What to produce:
Only the lines from the one containing "The width and" through the end of the listing are to be repeated, exactly and without pictures.

Information:
::::::::::
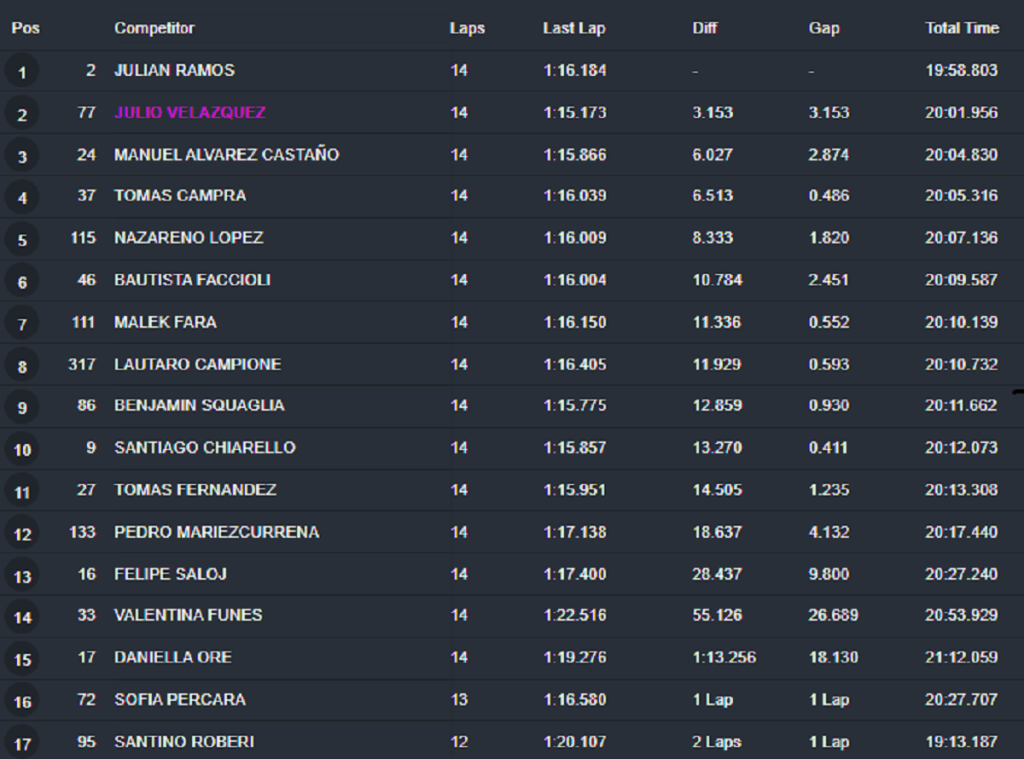Viewport: 1024px width, 759px height.
Task: Select the position 16 circle badge
Action: [22, 702]
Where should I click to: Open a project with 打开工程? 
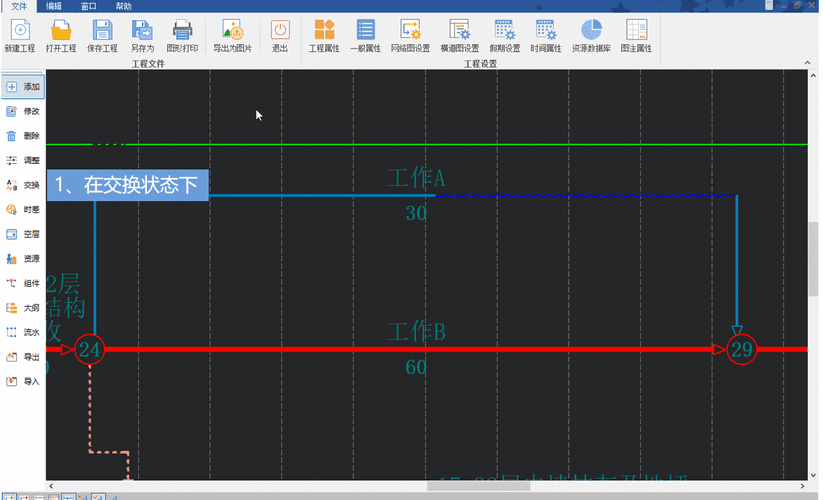(x=61, y=36)
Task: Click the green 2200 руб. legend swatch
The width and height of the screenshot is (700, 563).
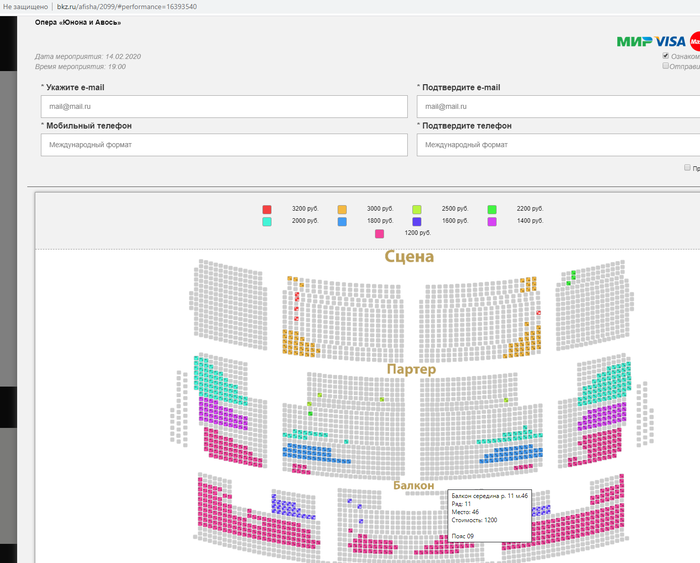Action: coord(492,209)
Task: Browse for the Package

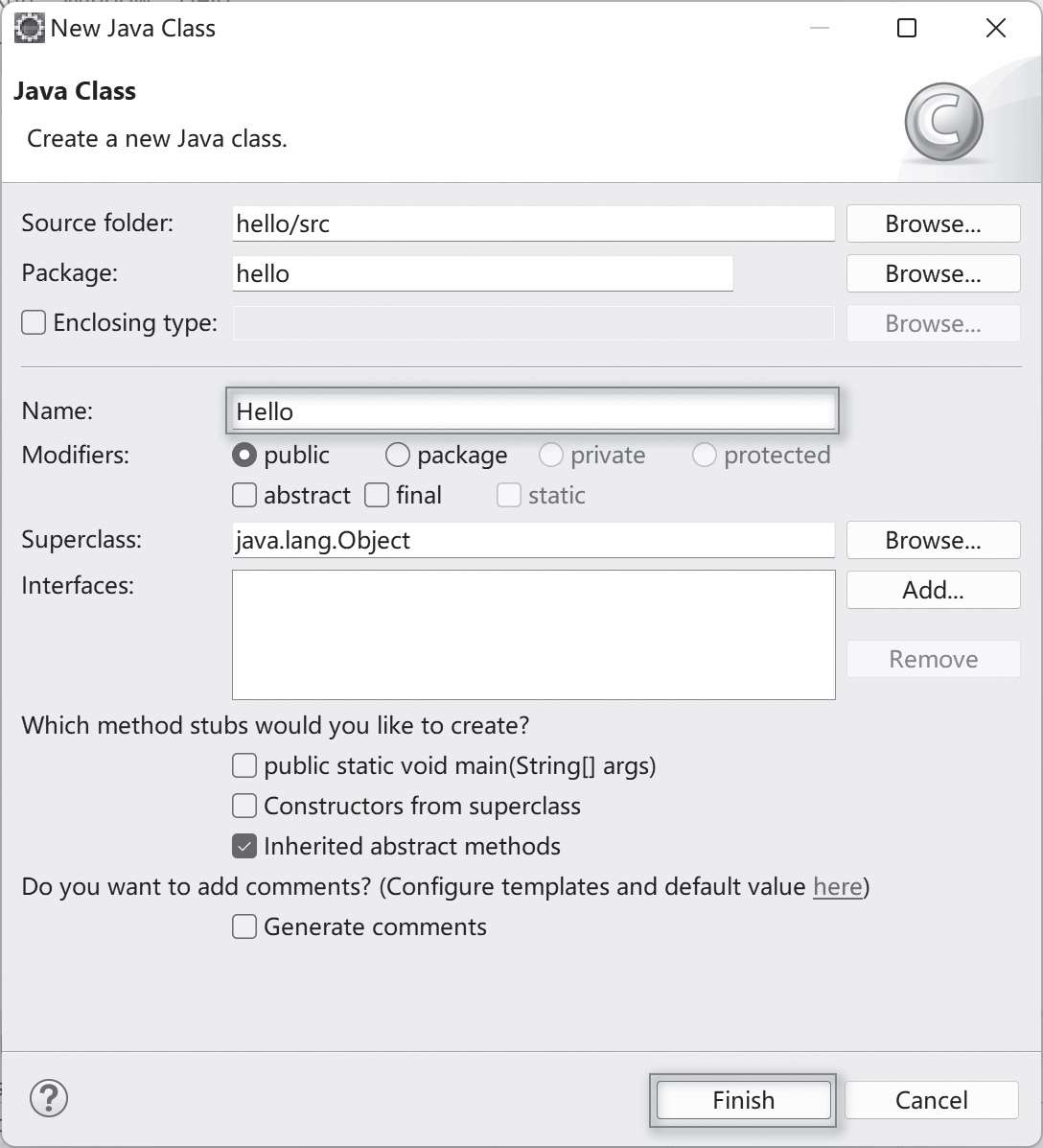Action: pos(933,273)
::::::::::
Output for this task:
The width and height of the screenshot is (700, 563).
Action: coord(492,209)
Task: Browse for the Package

Action: pos(933,273)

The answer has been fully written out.